▶ _SET TASK_:
According to the soup recipe steps, how long should the chicken broth mixture simmer after it comes to a gentle boil?

▶ _SELECTED PASSAGE_:
= = =

Step-by-Step Instructions:

  1. Cook the Wild Rice: Begin by preparing the wild rice according to the package instructions. Wild rice can take a bit longer to cook compared to other types of rice, so it’s best to start this first. Once cooked, set it aside until ready to add to the soup.
  2. Cook the Chicken: In a large pot, heat the olive oil over medium heat. Add the chicken tenderloin pieces and sauté until they are lightly browned and cooked through. This should take about 5-7 minutes. Remove the chicken from the pot and set aside.
  3. Sauté the Vegetables: Using the same pot, add the chopped onion and minced garlic. Sauté for 3-4 minutes until the onions become translucent and the garlic is fragrant.
  4. Add the Mushrooms: Introduce the sliced mushrooms to the pot and cook for about 5 minutes, or until they become tender and slightly golden.
  5. Simmer with Broth: Pour in the chicken broth and bring the mixture to a gentle boil. Reduce the heat and let it simmer for 10 minutes, allowing the flavors to meld.
  6. Combine Ingredients: Add the cooked wild rice and chicken tenderloins back into the pot. Stir and let the soup warm through for a few minutes.
  7. Add the Cream: Pour in the heavy cream and stir well to combine. Season the soup with salt and pepper to taste, and let it simmer for an additional 5 minutes.

= = =

▶ _DATA SEGMENT_:
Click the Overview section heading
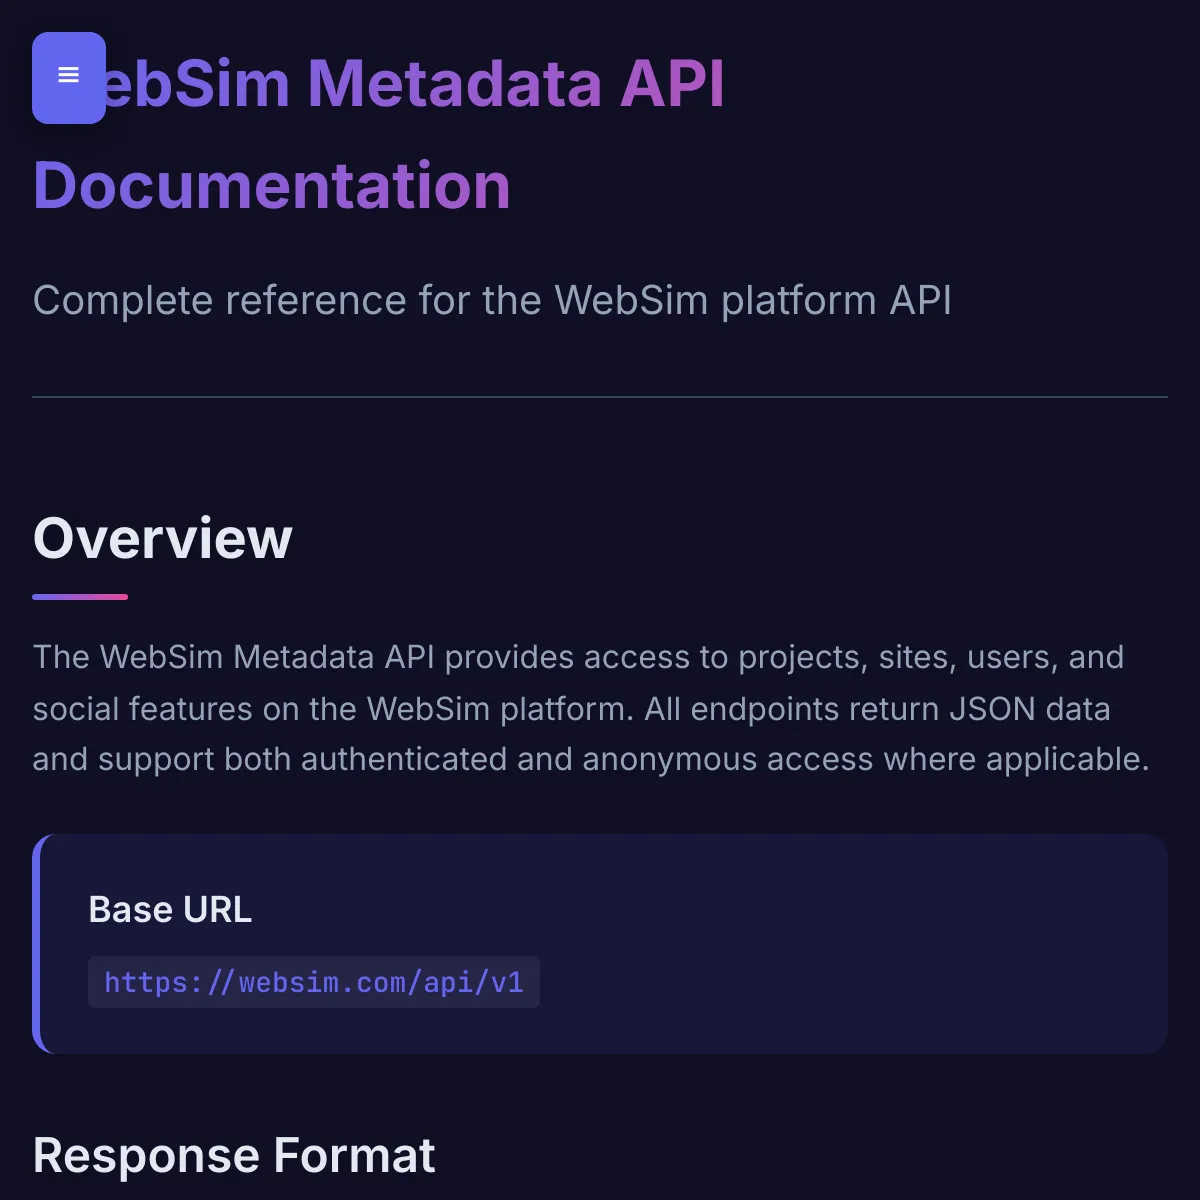Screen dimensions: 1200x1200 [x=162, y=538]
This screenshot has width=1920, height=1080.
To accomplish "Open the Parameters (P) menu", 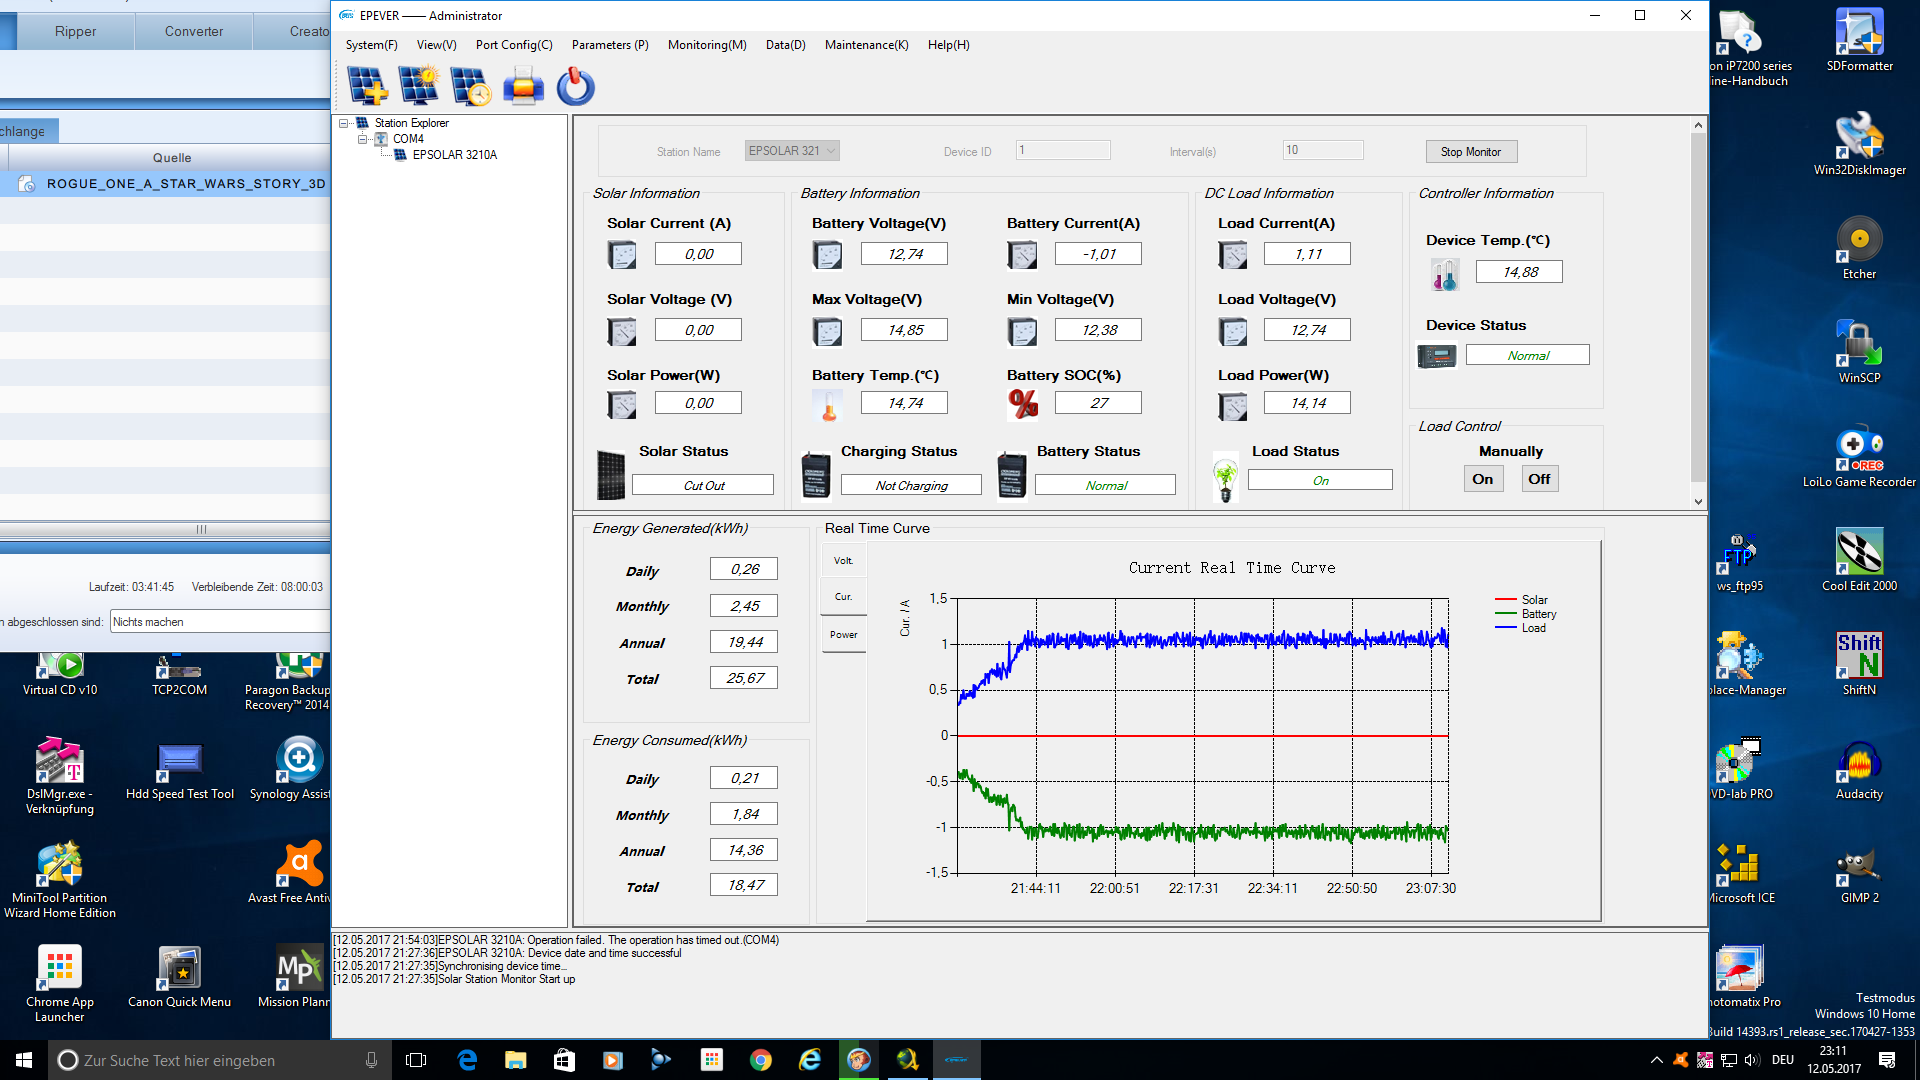I will pyautogui.click(x=609, y=45).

= = =

▶ _SOLUTION FOR THIS TASK_:
10 minutes.